2010 Elections: Same old, same old, but not quite

As in the 2004 and 2007 elections, corruption, governance, and human rights issues should be among the lead issues in the 2010 elections. But some things make this year’s polls different from the previous elections.

2010 will be the first ever automated ballot nationwide. But serious controversies have hounded the Commission on Elections and Smartmatic International Corporation, a company associated with the 2004 election controversy in Venezuela, regarding their capacity to hold an automated electon nationwide and restore integrity to the electoral process.

The candidacy of Sen. Benigno “Noynoy” Aquino III, the only son of the late former President Corazon Aquino and Marcos opposition leader Benigno

“Ninoy” Aquino Jr., has also reignited interest among a weary electorate. Aquino, whose political viability as presidential contender dramatically rose after the death of his mother a few months before the elections, is regarded

by many civil society groups as a the last hope for reform in trapo-dominated Philippine politics and the resulting corruption and inefficiency in governance.

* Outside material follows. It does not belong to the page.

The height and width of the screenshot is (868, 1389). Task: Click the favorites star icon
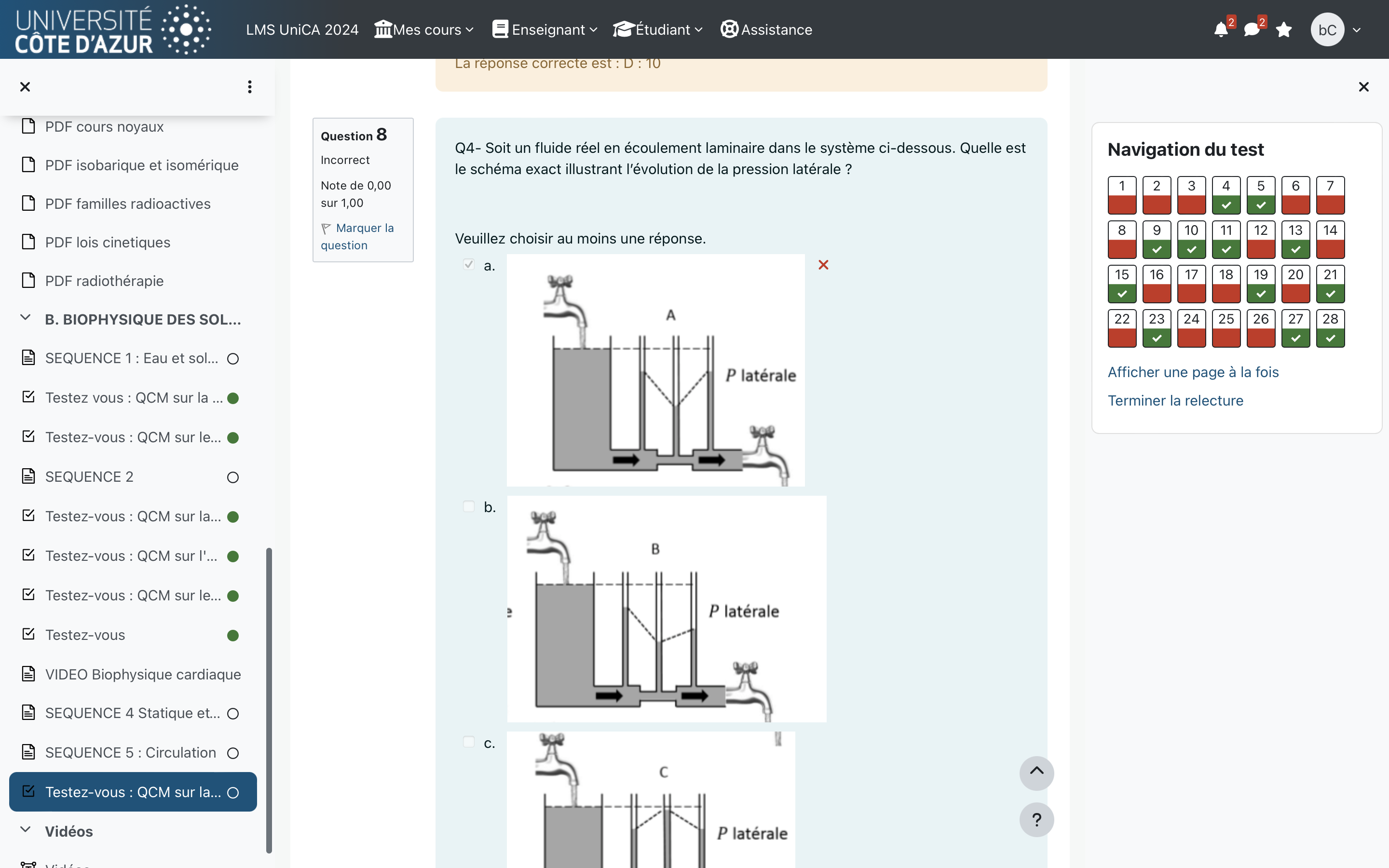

This year’s elections have also seen the rise of initiatives by civil society organizations, news media outlets, and bloggers and citizen journalism sites

to monitor the campaign and to do whatever they can to assure fair and honest elections.

The elections will be held not only on the heels of a continuing debate on the

shift to a parliamentary form of government but also amid fears that the incumbent president will extend her hold on power. Among the worst case scenarios that have been mentioned are a declaration of martial law and a deliberate failure of elections. She’s also running for Congress, which many see as a prelude to her either becoming Speaker of the House of Representatives, or prime minister once her allies succeed in amending the

Constitution.

Both the national and local elections emphasize the divisions among the

various political factions as well as among the electorate. This early the campaign is already being waged at a level of hostility that may very well be unprecedented. The divisions make political violence, harassment and assassinations almost certain.

The legacy of violence

Elections in this country are usually marred by violence. But the Ampatuan Massacre, in which 57 individuals including 32 journalists and media practitioners were abducted and brutally killed in Ampatuan town, Maguindanao, is unprecedented even in the country’s already dismal record of election-related violence, attacks on press freedom, and impunity. What’s worse is that it highlights the weakness of the rule of law that supposedly governs Philippine democracy. The Ampatuan massacre, the continuing killing of journalists and the shocking numbers of disappearances and extra-judicial killings of activists are likely to be only the prelude to higher levels of violence in 2010, whether in the campaign and elections, or their aftermath.

Corruption issues also dominate electoral concerns. Money politics will continue to hound the electorate in making their choice, and this will be especially crucial at the local levels where, experience during the 2004 and 2007 elections reveal, electoral fraud is most easily perpetrated. But the threat of money politics also operates at another level. As in 2004 and 2007, there has not been any demonstrated capacity to enforce the law governing campaign finances.